他与阮云歌不常用信来往,除了最开始的两封,再其它,为的是避嫌。
此时他却后悔了,如果有信来往,说不一定能知道她出了什么事情?如今只能干着急了。
“池恪,你过来!”
见池恪情绪不好,周渊把人叫到跟前来开解。
“王爷!”池恪来是来了,但说了一句后就没声音了。
“你是不是担心青黛,那就派人回去探探,何故日日忧心。

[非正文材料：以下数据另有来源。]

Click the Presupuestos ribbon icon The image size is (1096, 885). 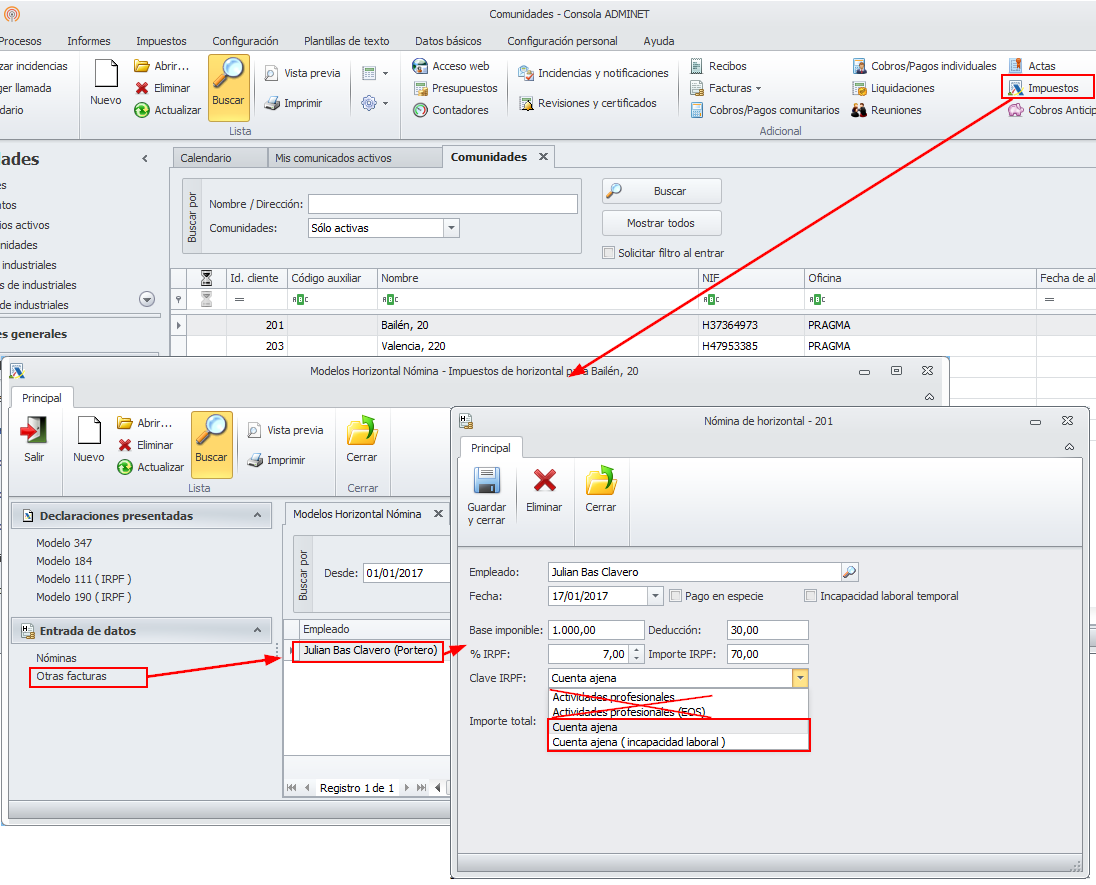[x=421, y=88]
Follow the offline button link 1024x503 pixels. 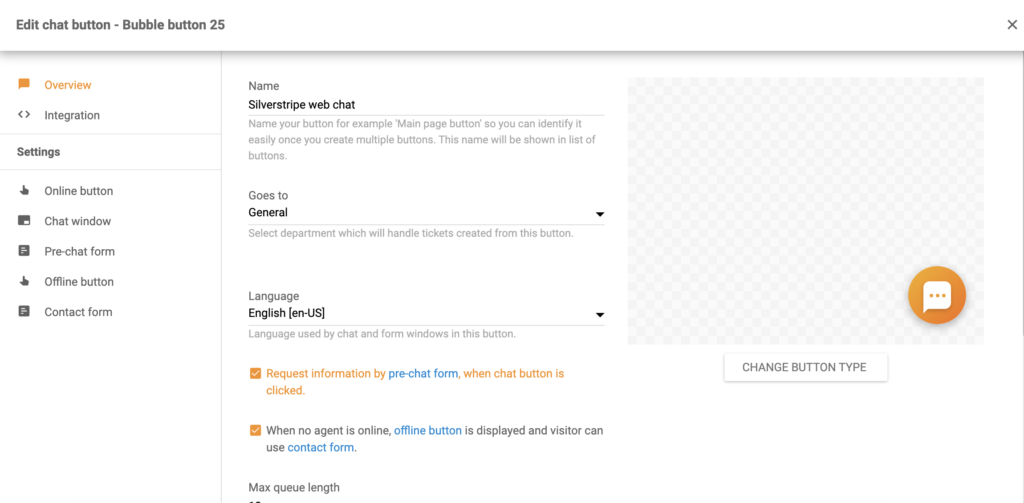click(x=428, y=431)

”
周渊有些愤怒,原以为池恪做事会果决点的,没成想也有扭扭捏捏的时候。
“这…是!”池恪本欲拒绝,却更担心青黛的情况。
探子去,带走了他的心魂,毫消息,成为了他最大的忧心。
阮云歌和青黛此时也差不多赶到了边境,一路上没有少赚钱,如今已是富到流油。
“小姐,刚刚那人说,过了此城,再走就是边境了!”青黛探问消息赶来。
阮云歌点点头,抬眼看了一眼天空,头顶上是乌云密布,远处却是晴空万里,这是天然的分割线,想来那里就是苦寒之地了。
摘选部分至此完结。